Bitcoin's most contentious governance battle of 2026 is heading toward a quiet defeat, with the BIP-110 soft fork mustering just 0.31% of total hashrate support less than six weeks before its mandatory signaling phase.
The proposal, designed to restrict non-financial data on Bitcoin's blockchain by capping transaction output data at 34 bytes and limiting OP_RETURN usage to 83 bytes, has failed to gain traction among major mining pools since voting opened in December 2025. The mandatory signaling phase is projected to begin around block height 961,632, between Aug. 7 and Aug. 15, according to the proposal's timeline.
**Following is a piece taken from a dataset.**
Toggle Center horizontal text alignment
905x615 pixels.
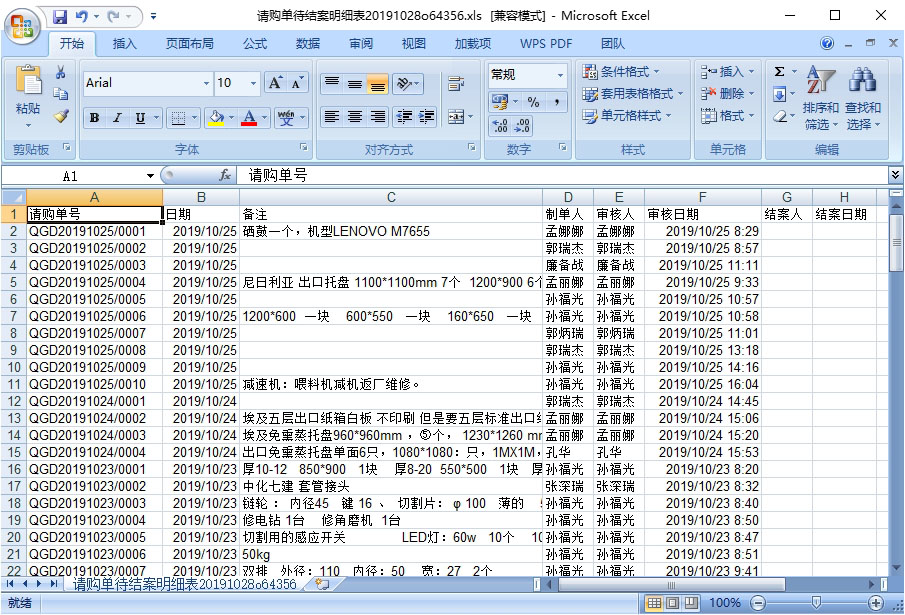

To achieve early lock-in, 55% of miners must signal support within a two-week window spanning 2,016 blocks — a threshold that currently sits 54.69 percentage points out of reach.
"The proposal's restrictions would only apply to nodes that choose to enforce them, creating a real risk of a chain split if enforcement is inconsistent," Adam Back, chief executive of Blockstream, said in public comments on the proposal. His concerns were echoed by MicroStrategy Chairman Michael Saylor, who described the internal regulatory measure as an unnecessary risk to the global stability of the system.
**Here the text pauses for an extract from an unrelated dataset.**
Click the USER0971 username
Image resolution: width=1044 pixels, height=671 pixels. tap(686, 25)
Node support for BIP-110 stood at roughly 2% to 3% in early 2026, translating to about 583 out of approximately 24,481 nodes, with much of that attributed to Bitcoin Knots software rather than deliberate ideological alignment. The first block signaling support was mined by Ocean pool in March 2026 — an outlier operation run by Bitcoin Core developer Luke Dashjr that has long filtered certain transaction types larger pools process without hesitation. Since then, no major mining pool has joined. The 0.31% hashrate figure represents roughly 5 EH/s out of a total network hashrate of approximately 940 EH/s.
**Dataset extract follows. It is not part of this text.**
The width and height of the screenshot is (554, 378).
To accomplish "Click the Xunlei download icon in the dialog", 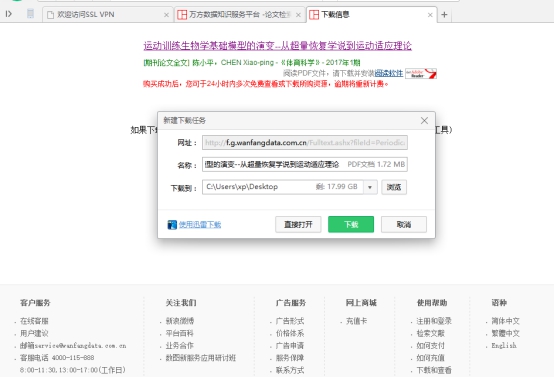I will [172, 225].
The economic incentives that sustain Bitcoin's security model are at the heart of the standoff. The introduction of the Runes protocol in October 2024 generated a 32% increase in transaction fees collected by miners, according to market data from that period. Proponents of BIP-110 argue that protocols like Ordinals and Runes have driven up fees and forced node operators to store gigabytes of non-monetary data without compensation. Opponents counter that this fee flow strengthens network security and that miners — who process transactions for profit — have little reason to support a rule change that would reduce their revenue.
Developers have already moved to circumvent the proposed restrictions. On July 2, programmer lifofifoX published an update that splits large files into multiple fragments of allowed size, effectively bypassing the proposal's data limits. Ordinals creator Casey Rodarmor validated the technical change on GitHub, signaling that the inscription ecosystem intends to persist regardless of the vote's outcome.
The critical mandatory voting period in the second week of August will determine whether the ecosystem assimilates the rule or whether dissenting software gives rise to a minority alternative asset. Luke Dashjr, maintainer of Bitcoin Knots and a contributor to the initial draft, warned on July 3 that failure to pass BIP-110 would cause Bitcoin to lose the scarcity and spam resistance that differentiate it from central bank digital currencies. "If BIP-110 fails, Bitcoin fails with it," he wrote on X. "I am not interested in any CBDC, much less an unregulated CBDC pretending to be decentralised."
For market participants, the near-certain failure of BIP-110 means Ordinals, Runes, and similar protocols are unlikely to face base-layer restrictions anytime soon. The economic incentives for miners to process these transactions remain intact, and the political will to restrict them does not exist at the hashrate level where it matters. Bitcoin's upgrade mechanism requires overwhelming consensus — and BIP-110's inability to gain traction shows that even proposals with passionate grassroots support can stall completely when they conflict with miner economics.
This article is for informational purposes only and does not constitute investment advice.